# Primo vs. Mast



## transcend2007 (Sep 30, 2012)

I was wondering how primo cycles compare to mast.

I have been gathering my primo supplies for a 20 to 24 week cycle at 900 mgs per week in October.

I'd be interested in hear a comparison.


----------



## Tilltheend (Sep 30, 2012)

I know primo is a lot safer than masteron, thats about all I know. I would assume that primobolan at that dosage would be a better choice when it comes to side effects, fat loss and gains, then the typical weekly masteron dose.


----------



## NbleSavage (Sep 30, 2012)

tilltheend said:


> I know primo is a lot safer than masteron, thats about all I know. I would assume that primobolan at that dosage would be a better choice when it comes to side effects, fat loss and gains, then the typical weekly masteron dose.

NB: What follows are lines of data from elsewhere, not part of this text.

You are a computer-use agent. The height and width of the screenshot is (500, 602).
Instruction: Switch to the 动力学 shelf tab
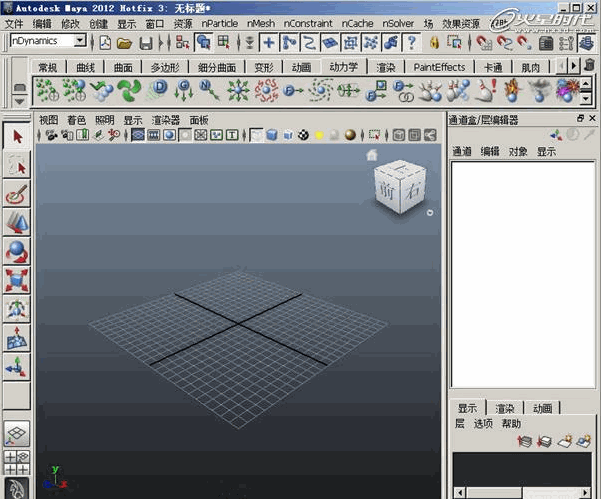(345, 67)
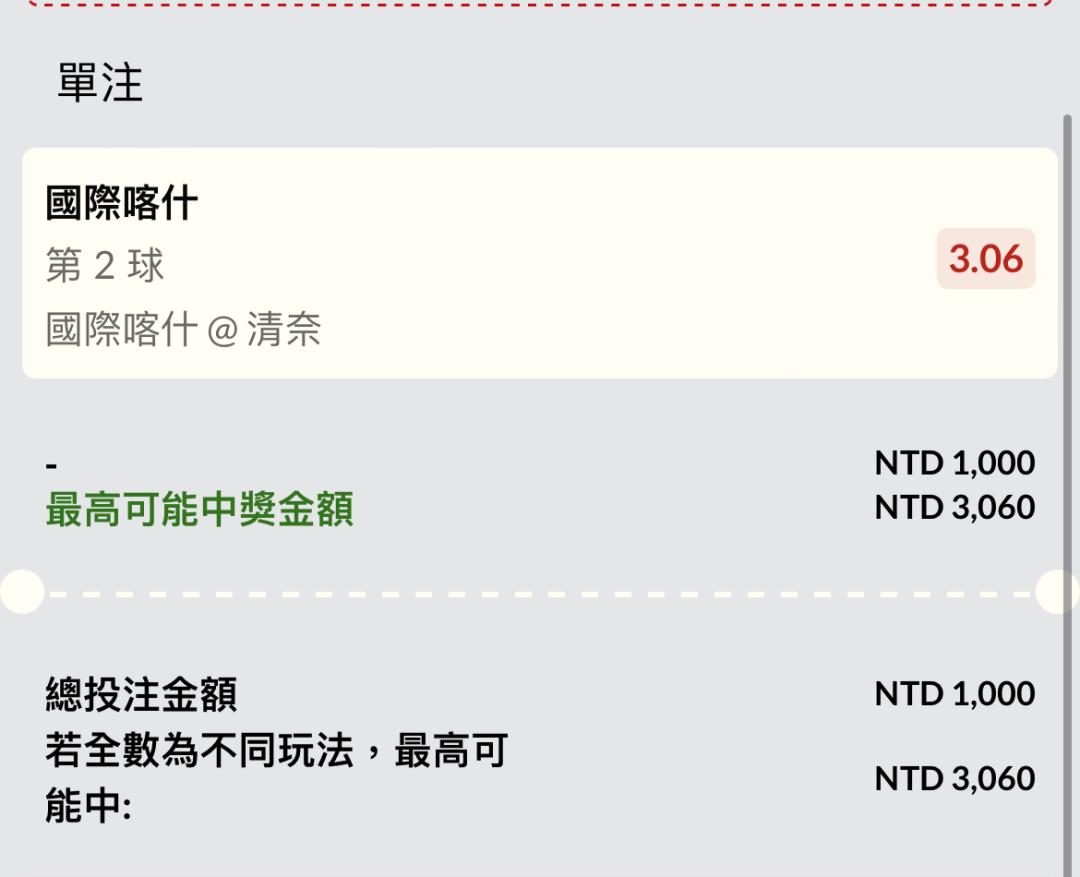Click the right circular notch of divider
Viewport: 1080px width, 877px height.
point(1058,592)

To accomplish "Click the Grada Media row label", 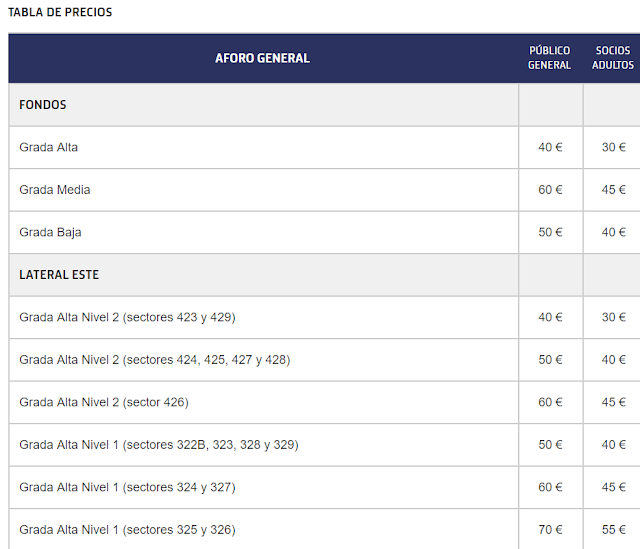I will coord(54,190).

Would be interested in hearing more on your perspective here. In my experience, Mast is a very mild compound with limited sides and a mild (but not negligible) AI property. Benefits at doses in & around 400 - 500 mg per week include increased hardness & vascularity (when bf% is already low), libido and workout intensity / 'alpha' mindset. 

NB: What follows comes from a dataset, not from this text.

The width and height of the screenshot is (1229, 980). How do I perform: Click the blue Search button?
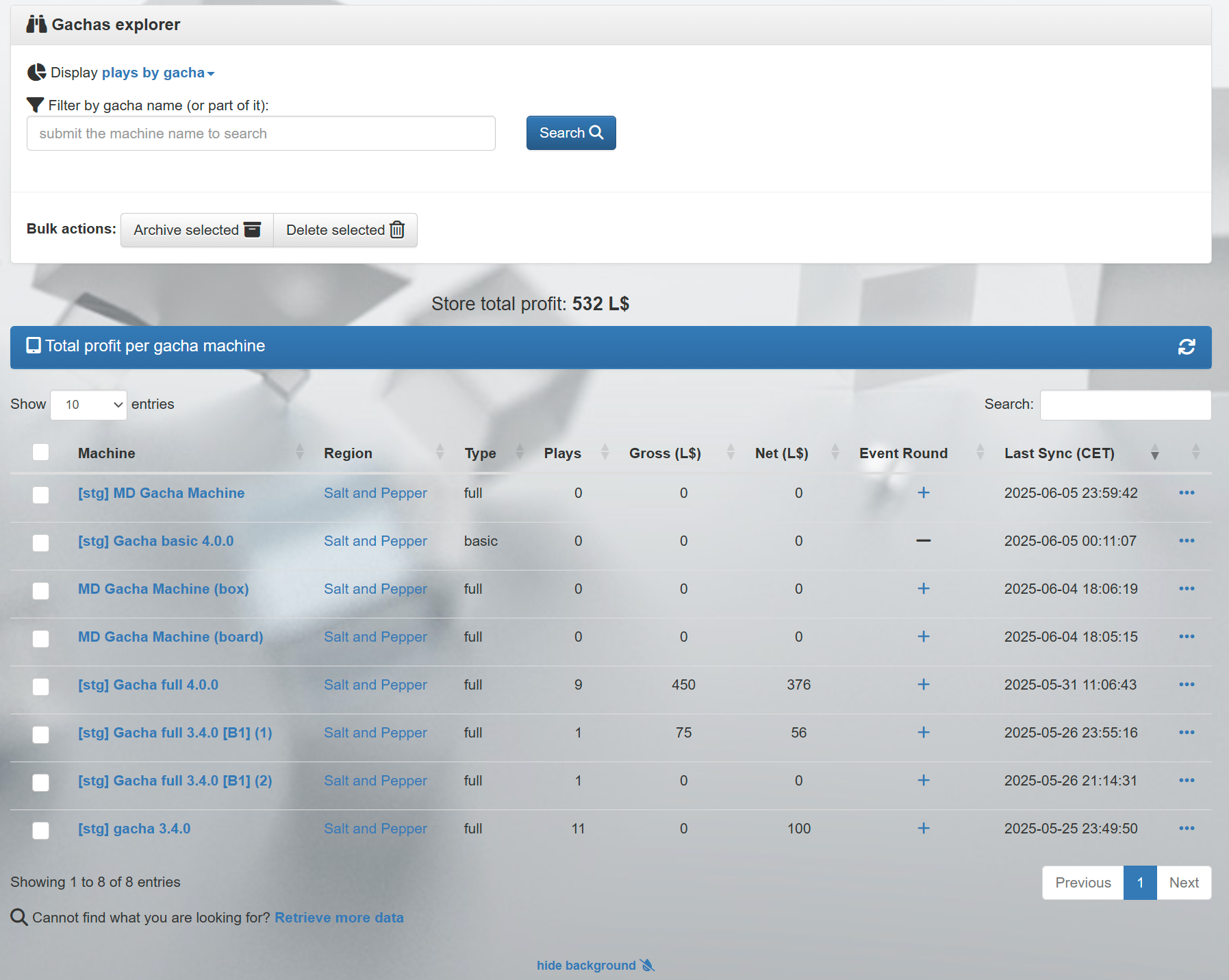571,133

I've not run Primo before. Interested in this comparison.

Cheers, 

- Savage


----------



## LeanHerm (Sep 30, 2012)

Mast is a very weak compound with minimal muscle gain. Mast is a good third compound not a second IMO. If you can run primo with the price or your not an old bastard and can run tren. I don't see mast as a second compound unless new in the game or for its loss of fat. Mast also lowers shbg with is great to have on cycle.  The lower the shbg the better off you are. They're two completely different compounds. Primo is a good second compound if you have the money.


----------



## pirovoliko (Sep 30, 2012)

The knock on primo was always the cost or the fact that it is probably the most counterfeited AAS.  Well, cost is cost and plenty of labs offering quality primo at the moment.  Im using primo at the moment but too early to mention results.  

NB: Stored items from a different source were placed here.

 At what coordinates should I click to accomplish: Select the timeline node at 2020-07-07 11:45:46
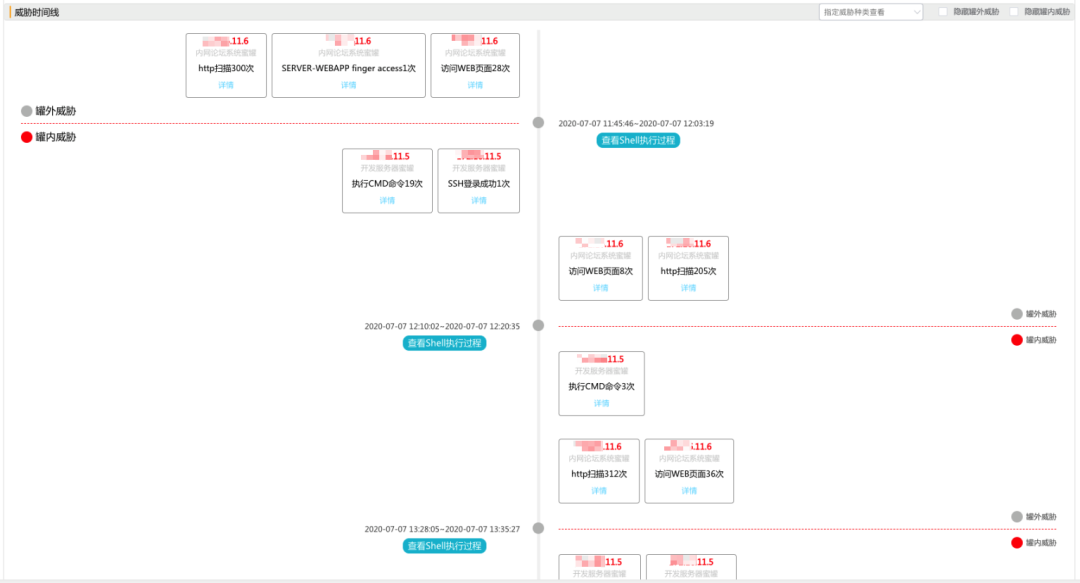coord(538,122)
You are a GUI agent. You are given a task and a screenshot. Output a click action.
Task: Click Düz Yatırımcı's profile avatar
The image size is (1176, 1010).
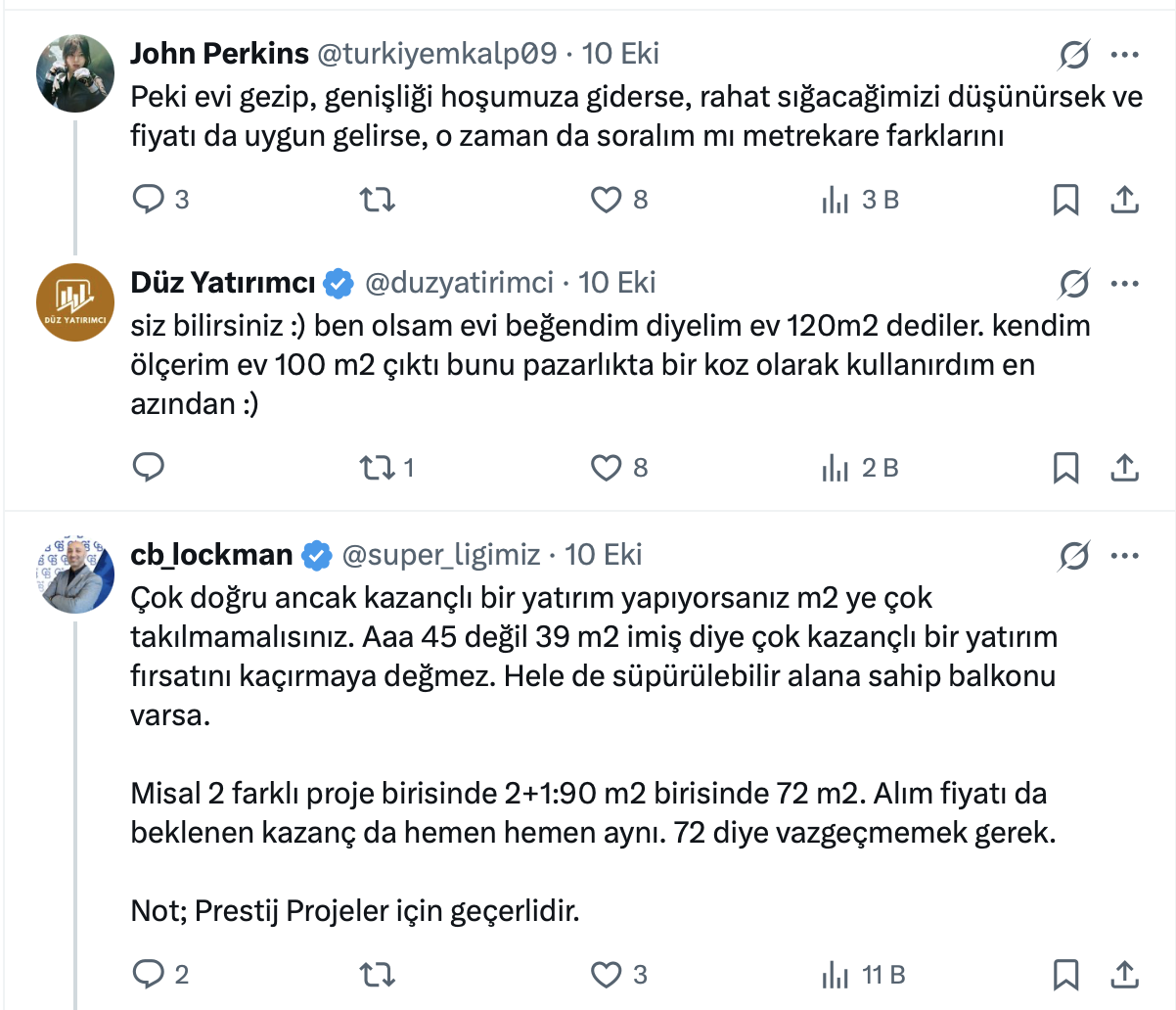[75, 302]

Never used mast but my understanding, and what led me to choose primo in my cycle, was that while "similar", these two are very different.  Primo is nothing but pure muscle gains - yes, very slow but with little or no water or sides to speak of.    Mast on the other hand is about vascularity, hardening aggression and is the more "aesthetic" compound (also the anti-e effect is an nice kicker).   So depends on what your goals are.  Dont think any comparison would be fiar since they really are different.  

Either way, and as many people advise when this issue comes up, Im going to stack them next time, as I hear that the results from such a stack (with test of course) are  nothing short of unbelievable - with the vast majority of gains held post cycle.


----------



## jennerrator (Sep 30, 2012)

I just ran mast and primo together for 20 weeks and it was the best cycle yet!


----------



## SFGiants (Sep 30, 2012)

tilltheend said:


> *I know primo is a lot safer than masteron,* thats about all I know. I would assume that primobolan at that dosage would be a better choice when it comes to side effects, fat loss and gains, then the typical weekly masteron dose.



What?



NbleSavage said:


> Would be interested in hearing more on your perspective here. In my experience, Mast is a very mild compound with limited sides and a mild (but not negligible) AI property. Benefits at doses in & around 400 - 500 mg per week include increased hardness & vascularity (when bf% is already low), libido and workout intensity / 'alpha' mindset.
> 
> I've not run Primo before. Interested in this comparison.
> 
> ...



He knows no better bro, he's learning like the rust of us even if your a 10 year vet your still learning!


----------



## krashrt (Oct 1, 2012)

They're wayyyyy different.   Primo os awesome in any stack honestly unless your going wet as hell.  I don't see how youd be stuck between the 2?   Primo is usually run for constant long term dry gains.


----------



## Tilltheend (Oct 1, 2012)

NbleSavage said:


> Would be interested in hearing more on your perspective here. In my experience, Mast is a very mild compound with limited sides and a mild (but not negligible) AI property. Benefits at doses in & around 400 - 500 mg per week include increased hardness & vascularity (when bf% is already low), libido and workout intensity / 'alpha' mindset.
> 
> I've not run Primo before. Interested in this comparison.
> 
> ...



Masteron is highly androgenic. It can be hard on your hair line, your skin, and your prostate. Primobolan won't mess with your hair, skin, or prostate. That was my reasoning behind my response. Plus Primobolan at a dose of 900mg's a week will yield a greater amount of muscle gained when you put into comparison a typical Masteron dose for men compared to a typical Primobolan dose for men. Assuming diet and training is in order.


----------



## NbleSavage (Oct 1, 2012)

tilltheend said:


> Masteron is highly androgenic. It can be hard on your hair line, your skin, and your prostate. Primobolan won't mess with your hair, skin, or prostate. That was my reasoning behind my response. Plus Primobolan at a dose of 900mg's a week will yield a greater amount of muscle gained when you put into comparison a typical Masteron dose for men compared to a typical Primobolan dose for men. Assuming diet and training is in order.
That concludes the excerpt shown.